"You know it wasn't cowardice," I told him. "Your honor would have been intact if you hadn't run in one of my own people to the slaughter. I'd always done your dirty work before."

"You knew the rules," he said sadly. "The traditions, the hazards, the rewards. You accepted them. But now, by having rejected them, you've put yourself in limbo. You are no longer Boru the Fighting Man. You can never achieve the nobility that your prowess could have brought you. Now you are Barry the Alien, and there is no place in our world for you."

"Then I'm fired?" I asked.

"A man in disgrace should be less facetious. There should be a penalty for what you have done, but it was unprecedented. There is only one thing to do. You must be deported."

"To Earth?" All at once this was what I wanted.

"Yes," he said. "To the ugly planet from which you came. It is no more than you deserve. I sorrow that you were not worthy of us."

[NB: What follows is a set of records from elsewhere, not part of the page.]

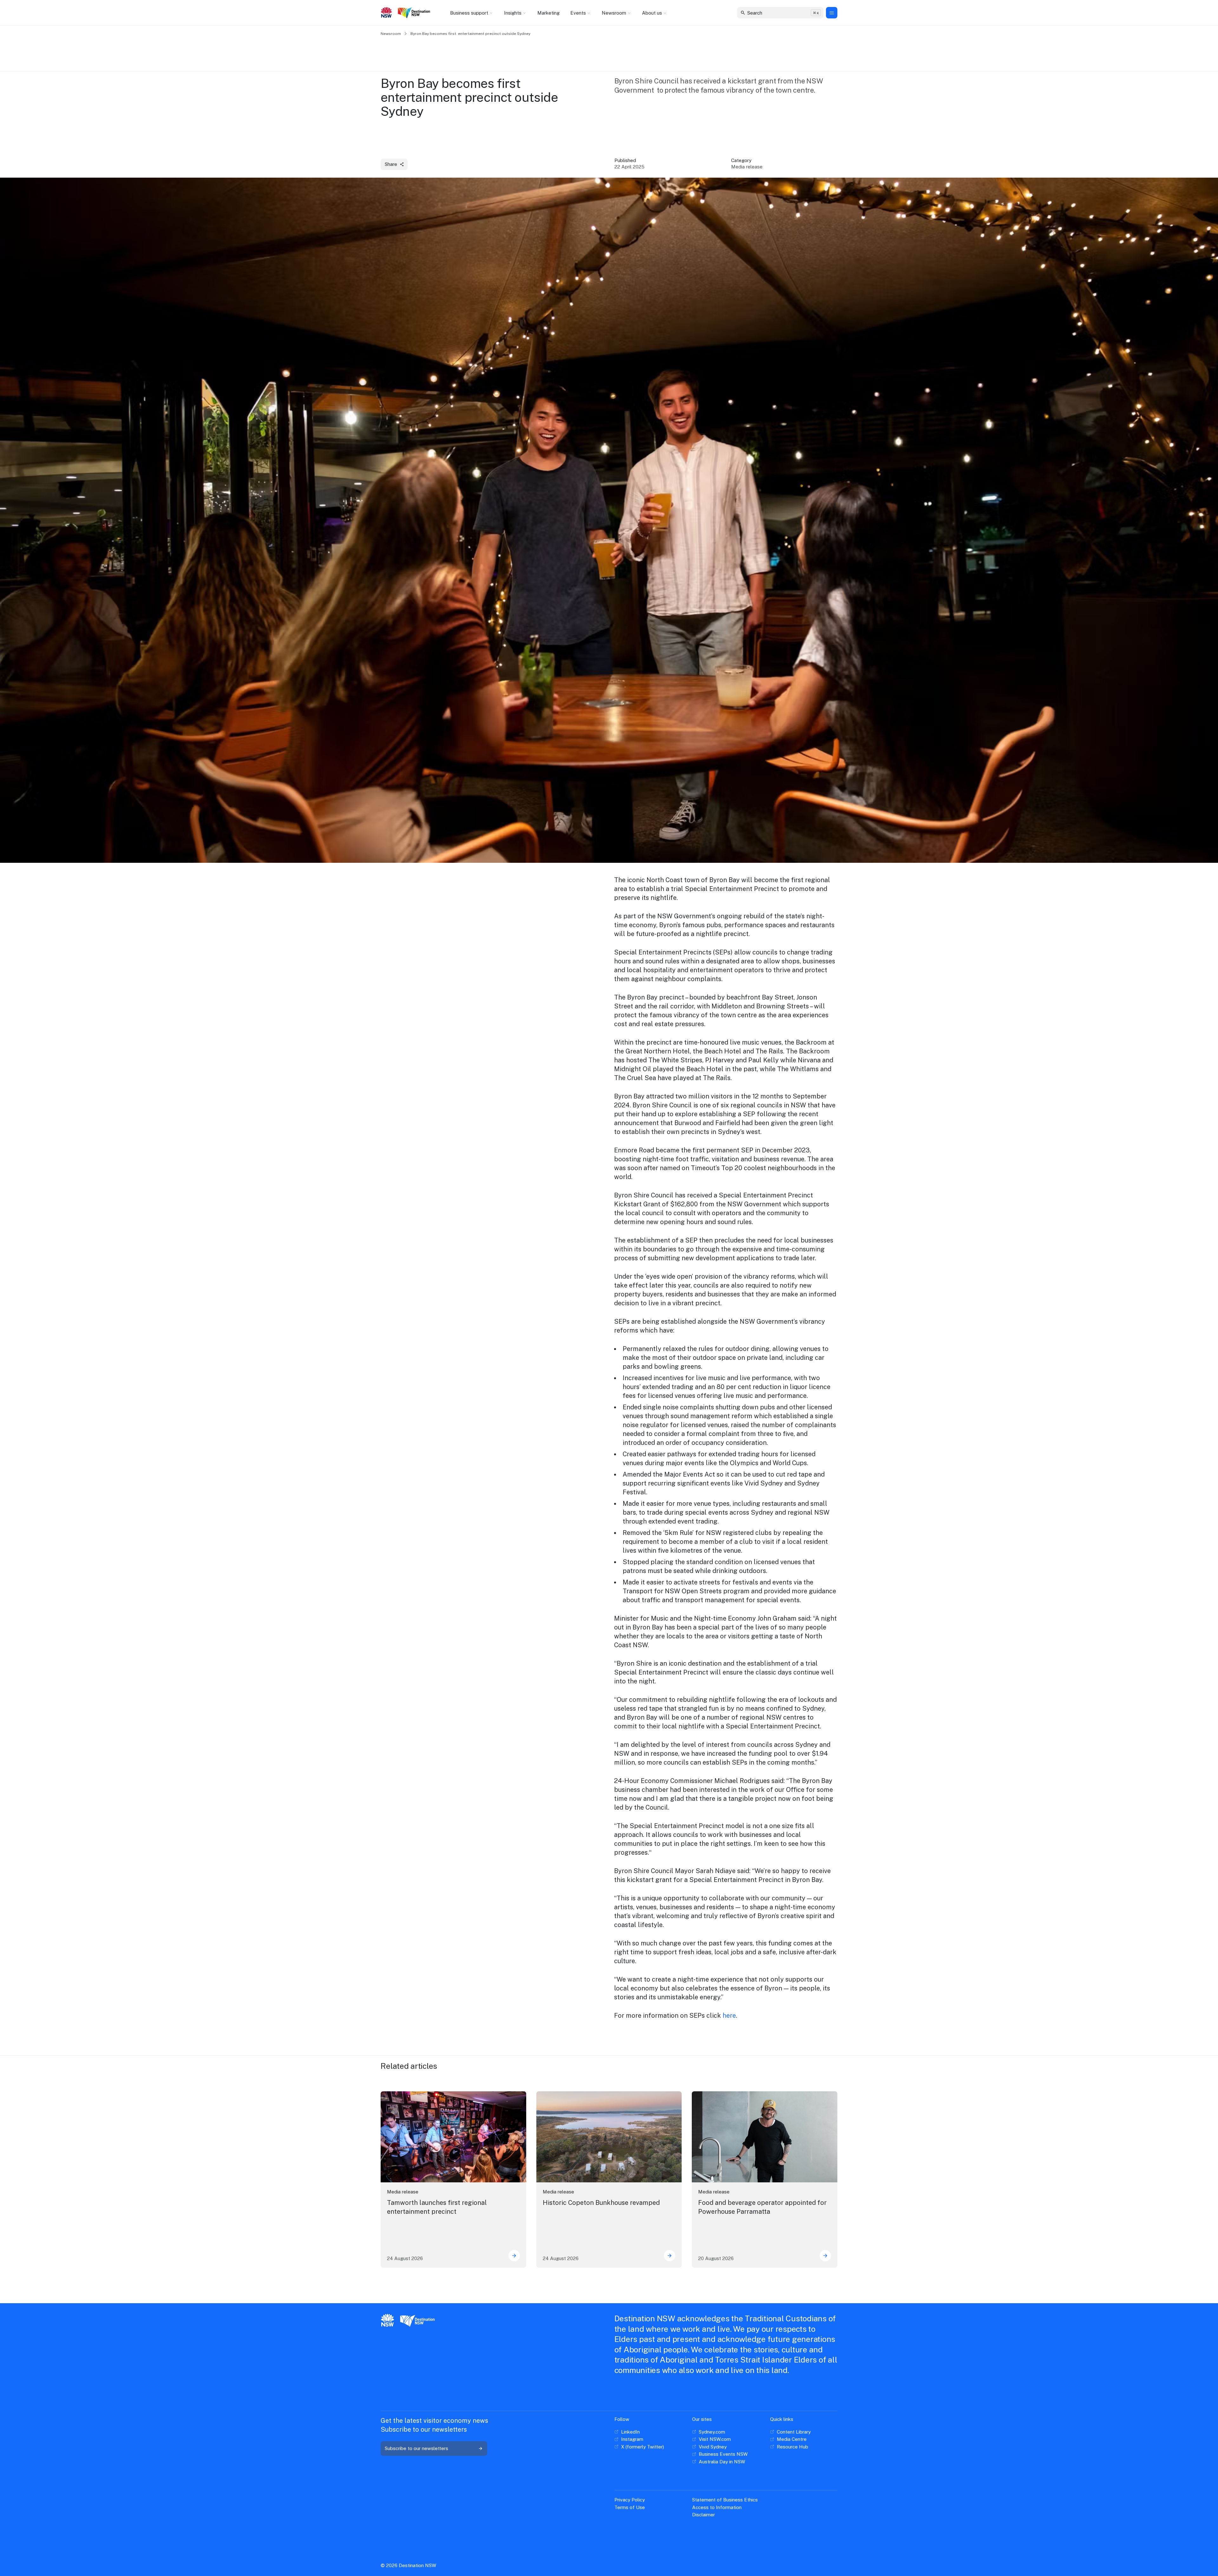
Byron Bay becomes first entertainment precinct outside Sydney (470, 34)
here (729, 2015)
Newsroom (391, 34)
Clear (813, 12)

I felt like making a speech then, about my land and my people. About the Earth being a thousand Earths—a million—two billion—meaning a different thing to every individual whose home it was. How Jones, with his uru drug, roaming the underworld of one city, had naturally seen only the dregs of its society—the users and pushers, the grifters and dreamers, the seekers after the big deal, the short cut, the unearned reward, the big fix. He hadn't seen the Earth I'd known once, the clean and straight world where you earned your way with dignity and integrity....

I didn't make the speech. I didn't have to, of course, because he read it all in my mind. I doubt if it meant anything to him.

"Here," he said.

He handed me a bowl of pungent green liquid. I didn't ask what it was. It was bitter and sickeningly warm but I drank every last drop. Jones watched me sadly. For just a moment I felt ashamed for having let him down.